III. Comment Letter and Response

    The Commission received one comment letter, submitted by the 
MFA,\10\ which expressed concerns about the daily disclosure of the 
Fund's holdings and net asset value (``NAV''). MFA believed that such 
daily disclosure is proper in the case of traditional exchange-traded 
funds (``ETFs'') because it facilitates the daily creation and 
redemption of units, which lowers the tracking error between an ETF's 
NAV and the trading price of such ETF.\11\ In the case of the Fund, 
however, which does not provide for a continuous creation and 
redemption process, MFA argued that disclosure of the Fund's assets has 
no ``commercially reasonable purpose,'' and may frustrate continued 
innovation and ultimately harm investors. The MFA believed that daily 
disclosure could allow market participants to discover proprietary 
trading strategies through reverse engineering. MFA argued that this 
could result in front-running and also remove incentives for the 
formation of new closed-end funds and strategies.\12\ Likewise, daily 
disclosure of the Fund's NAV, in the MFA's view, is not necessary and 
may have negative consequences. MFA believed that closed-end exchange-
traded commodity pools such as the Fund should be subject to the same 
NAV and portfolio holding disclosure requirements applicable to closed-
end exchange-traded registered investment companies.\13\
---------------------------------------------------------------------------

    \10\ See MFA Letter, supra note 4.
    \11\ See id. at 1-2.
    \12\ See id. at 2-4.
    \13\ See id. at 4-5. MFA noted that many closed-end registered 
investment companies report their NAV weekly and the Investment 
Company Act of 1940 requires only quarterly portfolio holdings 
disclosure for closed-end registered investment companies.
---------------------------------------------------------------------------

    In its response,\14\ the Exchange disagreed with the MFA regarding 
disclosure of the Fund's NAV. Amex argued that daily disclosure allows 
investors to determine whether actual discounts or premiums to NAV per 
share based on supply and demand and future expectation are consistent 
with market fundamentals.\15\ With respect to the daily disclosure of 
the Fund's holdings, Amex largely agreed with MFA's comments, noting 
that it did not believe the daily portfolio holdings disclosure 
requirement to be particularly helpful or necessary, and agreeing that 
the Fund's structure does not provide for a mechanism to cause the 
market price per share to track NAV per share.\16\
---------------------------------------------------------------------------

    \14\ See letter to Nancy M. Morris, Secretary, Commission, from 
Jeffrey P. Burns, Vice President and Associate General Counsel, 
Exchange, dated November 7, 2007.
    \15\ Id. at 3.
    \16\ Id. at 1-2. Though the Exchange in its current letter 
believed that there was significant justification to eliminate the 
proposed requirement or daily portfolio holdings disclosure, the 
Exchange did not file an amendment to propose such a change with 
respect to the Fund.
---------------------------------------------------------------------------

IV. Discussion and Commission Findings

    After careful review, the Commission finds that the proposed rule 
change is consistent with the requirements of the Act and the rules and 
regulations thereunder applicable to a national securities 
exchange.\17\ In particular, the Commission finds that the proposed 
rule change is consistent with section 6(b)(5) of the Act,\18\ which 
requires that the rules of an exchange be designed, among other things, 
to promote just and equitable principles of trade, to remove 
impediments to and perfect the mechanism of a free and open market and 
a national market system, and, in general, to protect investors and the 
public interest.
---------------------------------------------------------------------------

    \17\ In approving this proposed rule change, the Commission 
notes that it has considered the proposed rule's impact on 
efficiency, competition, and capital formation.

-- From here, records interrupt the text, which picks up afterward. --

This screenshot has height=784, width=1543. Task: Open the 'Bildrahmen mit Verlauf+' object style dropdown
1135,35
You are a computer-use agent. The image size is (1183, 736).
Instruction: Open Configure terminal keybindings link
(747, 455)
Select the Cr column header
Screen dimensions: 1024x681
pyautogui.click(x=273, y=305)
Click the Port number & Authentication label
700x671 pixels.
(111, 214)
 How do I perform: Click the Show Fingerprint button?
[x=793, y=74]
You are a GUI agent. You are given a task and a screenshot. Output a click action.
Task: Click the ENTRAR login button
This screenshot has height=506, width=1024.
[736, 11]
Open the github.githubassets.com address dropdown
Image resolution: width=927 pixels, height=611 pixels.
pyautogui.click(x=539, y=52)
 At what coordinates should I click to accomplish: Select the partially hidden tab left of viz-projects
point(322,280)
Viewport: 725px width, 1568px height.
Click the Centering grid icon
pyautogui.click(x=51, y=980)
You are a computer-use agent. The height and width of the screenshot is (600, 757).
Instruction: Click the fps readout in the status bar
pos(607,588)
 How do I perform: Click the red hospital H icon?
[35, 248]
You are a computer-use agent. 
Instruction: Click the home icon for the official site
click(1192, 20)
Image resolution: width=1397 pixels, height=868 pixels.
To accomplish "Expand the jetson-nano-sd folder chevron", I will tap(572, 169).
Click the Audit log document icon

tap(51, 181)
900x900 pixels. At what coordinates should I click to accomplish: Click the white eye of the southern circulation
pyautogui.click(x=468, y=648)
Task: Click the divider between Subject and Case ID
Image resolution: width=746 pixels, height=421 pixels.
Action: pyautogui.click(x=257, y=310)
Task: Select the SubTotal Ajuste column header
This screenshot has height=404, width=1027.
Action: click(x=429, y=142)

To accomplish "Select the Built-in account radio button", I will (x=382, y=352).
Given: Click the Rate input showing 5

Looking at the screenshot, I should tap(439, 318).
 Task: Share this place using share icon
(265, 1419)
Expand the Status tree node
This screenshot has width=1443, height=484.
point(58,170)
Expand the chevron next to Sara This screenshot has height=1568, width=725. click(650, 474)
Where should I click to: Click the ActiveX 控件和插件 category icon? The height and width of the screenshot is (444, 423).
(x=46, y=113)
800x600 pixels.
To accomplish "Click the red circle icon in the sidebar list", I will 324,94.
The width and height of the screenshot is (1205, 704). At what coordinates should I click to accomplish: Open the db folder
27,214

See 15 U.S.C. 
78c(f).
    \18\ 15 U.S.C. 78f(b)(5).
---------------------------------------------------------------------------

    The Commission further believes that the proposal is consistent 
with section 11A(a)(1)(C)(iii) of the Act,\19\ which sets forth 
Congress's finding that it is in the public interest and appropriate 
for the protection of investors and the maintenance of fair and orderly 
markets to assure the availability to brokers, dealers, and investors 
of information with respect to quotations for and transactions in 
securities. As described in the Notice, the Exchange represents that 
futures, forwards and related exchange traded options, quotes and last 
sale information for the commodity contracts held by the Fund are 
widely disseminated through a variety of market data vendors worldwide, 
including Bloomberg and Reuters. In addition, the Exchange further 
represents that complete real-time data for such futures, forwards and 
exchange traded options is available by subscription from Reuters and 
Bloomberg. The relevant futures and forward exchanges also provide 
delayed futures and forward contract information on current and past 
trading

[[Page 69261]]

sessions and market news free of charge on their respective Web sites. 
The contract specifications for the futures and forward contracts are 
also available from the futures and forward exchanges on their Web 
sites as well as other financial informational sources. Finally, the 
Web site for the Fund and the Manager, which will be publicly 
accessible at no charge, will contain the following information: (a) 
The prior business day's NAV and the reported closing price; (b) 
calculation of the premium or discount of such price against such NAV; 
and (c) other applicable quantitative information.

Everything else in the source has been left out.